8) AVXS-101 di Avexis, farmaco per il trattamento dell’atrofia muscolare spinale (Ams, una  malattie rara), con una previsione di vendita al picco di1,14 miliardi di dollari. Ha ottenuto la
designazione di breakthrough therapy, così come la designazione fast track, per il trattamento della Ams di Tipo 1, uno dei più gravi disordini genetici neurologici.
L’atrofia muscolare spinale è una grave malattia neuromuscolare causata da un difetto genetico nel gene SMN1, che porta alla perdita dei motoneuroni e provoca progressiva debolezza muscolare e paralisi. AVXS-101 sarà in concorrenza diretta con il nuovo farmaco Spinraza di Biogen che, al prezzo di 750mila  dollari per il primo anno di trattamento, è una delle 10 terapie più costose al mondo.
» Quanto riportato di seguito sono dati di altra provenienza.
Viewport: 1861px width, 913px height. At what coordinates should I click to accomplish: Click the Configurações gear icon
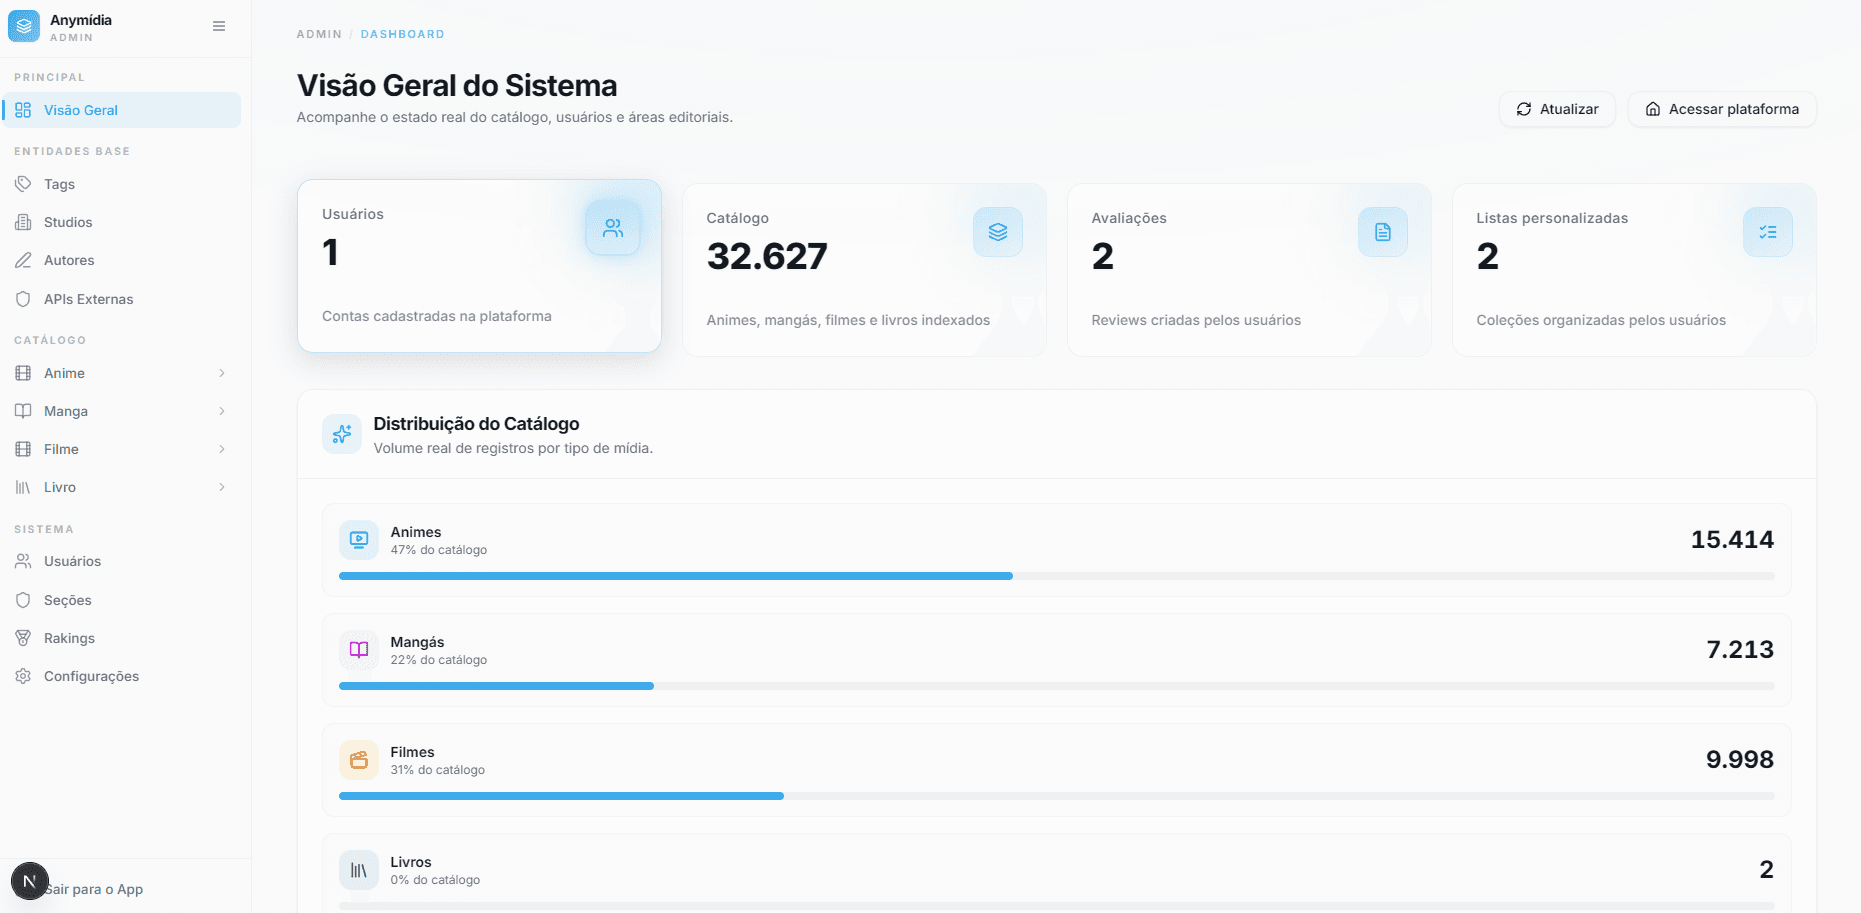click(x=23, y=676)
9) Lanadelumab  di Shire, anticorpo monoclonale che ha come bersaglio la callicreina plasmatica, coinvolta nell’eziopatogenesi dell’angioedema ereditario (Hae) o angioedema di Quincke, malattia rara caratterizzata da gonfiore ricorrente della cute, delle mucose e degli organi interni che a volte può essere fatale.  Previsione di vendita al picco: 1,12 miliardi di dollari/annui
Ci sono solo pochissimi farmaci per la cura degli attacchi di HAE e dei suoi sintomi e Shire ne possiede la maggior parte, disponendo di Cinryze (C1-inibitore umano), Firazyr (icatibant) e Kalbitor (ecallantide).
Lanadelumab è frutto dell’acquisto da parte di Shire (per 5,9 miliardi di dollari) di Dyax, che aveva sviluppato il farmaco, di particolare interesse per via del meccanismo d’azione che differisce da quello dei farmaci già disponibili.
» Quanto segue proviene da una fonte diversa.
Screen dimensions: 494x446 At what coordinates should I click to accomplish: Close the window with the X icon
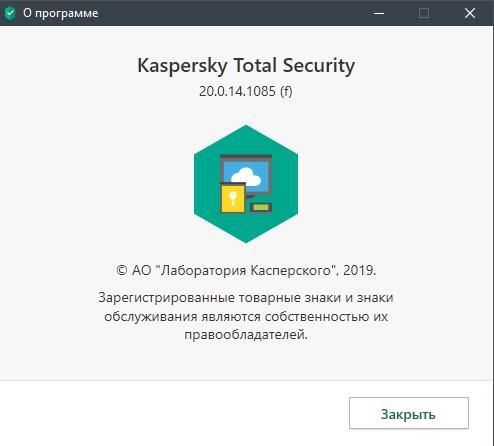pyautogui.click(x=470, y=13)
10 Epidiolex  di GW Pharma, cannabinoide non psicoattivo, sviluppato per il trattamento delle convulsioni in due tipi specifici di epilessia: la sindrome di Lennox-Gastaut e la sindrome di Dravet. La previsione di vendita al picco è di 960 milioni di dollari. Si tratta di una formulazione liquida di cannabidiolo purificato e di origine vegetale, il cui dossier è stato depositato all’Fda per l’approvazione il 30 ottobre scorso, corredato dai dati clinici su 1.500 pazienti, 400 dei quali hanno avuto più di un anno di esposizione al farmaco.
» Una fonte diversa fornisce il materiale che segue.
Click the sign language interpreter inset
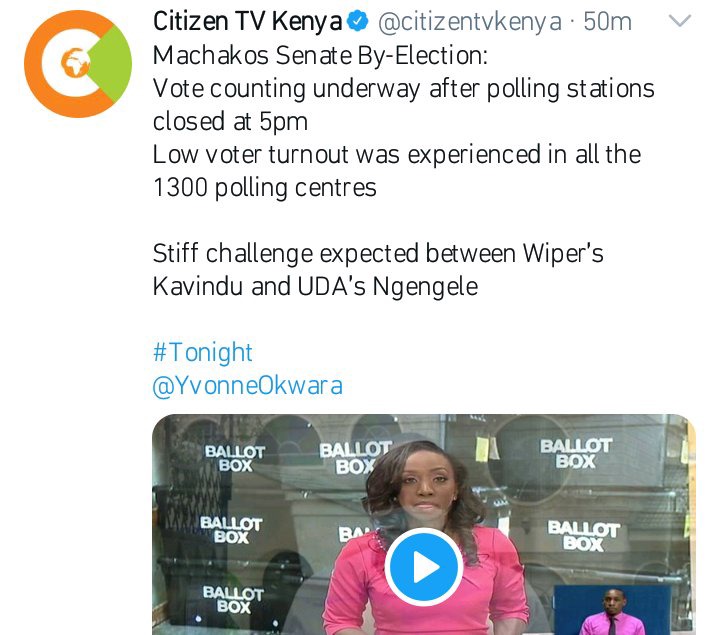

GW Pharma  si aspetta “una domanda significativa” dalle popolazioni di pazienti Lennox-Gastaut e Dravet, che ammontano rispettivamente a circa 35.000 e 8.000 pazienti.  Al momento non esistono trattamenti autorizzati negli stati Uniti per la sindrome di Dravet.
I risultati positivi del recente studio di fase 3 su Epidiolex rappresentano l’unica valutazione clinica ben controllata di un farmaco a base di cannabinoidi per questa condizione devastante e resistente ai farmaci.